Etienne Gilson, L'être et l'essence, ed. Vrin, 1987

Ces nouvelles représentations du cosmos  émergent dans un contexte politique particulier : le remplacement de la royauté mycénienne par un nouveau type de régime politique, la démocratie, fondée (comme le cosmos) sur un ordre égalitaire.
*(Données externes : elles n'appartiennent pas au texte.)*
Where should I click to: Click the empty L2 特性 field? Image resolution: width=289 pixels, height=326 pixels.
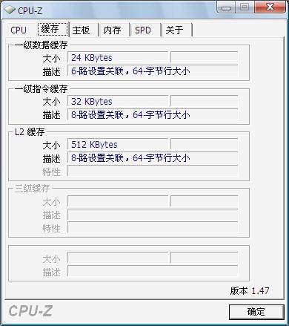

La philosophie et les sciences se développent dans un contexte de révolution politique, sociale et intellectuelle. En proposant un  nouveau type d'explication fondée sur l'usage de la raison, le Physiciens soumettent les récits traditionnels (qu'ils soient religieux ou poétiques) à la critique. Les exemples d'Anaxagore, poursuivi pour impiété, puis celui plus tragique de Socrate, montrent les difficultés rencontrées par ces savoirs pour s'imposer en Grèce.